Un novelista debe saber filtrar las ideas más ricas. Del limitado campo de temas básicos, entre los que destacan el amor y la muerte, el novelista debe ser capaz de encontrar en su interior la lupa que le proporcione los hilos para crear una trama singular, un tratamiento particular de dicho tema. Debe olvidarse de que lo que está escribiendo ya ha sido escrito.
Entre las muchas actitudes que debe desarrollar, se encuentran:
– Prestar atención. Estar atento a las sensaciones espontáneas que produce una observación casual y también a las provenientes de la observación dirigida e impuesta. Hay que profundizar en la observación, pero no para copiar directamente, sino para destilar lo que se observa a través de sus sentidos.

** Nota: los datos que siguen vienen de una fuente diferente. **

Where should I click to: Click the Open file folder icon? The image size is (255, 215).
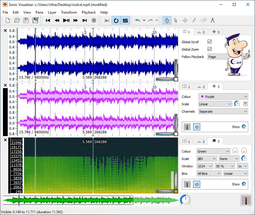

– Leer mucho. Leer a los maestros, sobre todo a los clásicos. Y leer no solo novelas, sino libros científicos, de psicología, de física, de historia, de poesía.
– Elaborar suficientemente la idea. El escritor debe dejar de sedimentar la idea generadora, ha de tomarse un tiempo de reflexión para que adquiera consistencia o multiplique sus vías productivas y se afirme en la mente del escritor.
– Ser preciso.
– No confiar en la primera escritura. A menudo, los principiantes dan por concluido muy pronto un capítulo y se fían de una especie de inspiración mientras que los consagrados suelen afirmar que con cada publicación se vuelven más exigentes: desconfían, intuyen, analizan y reescriben.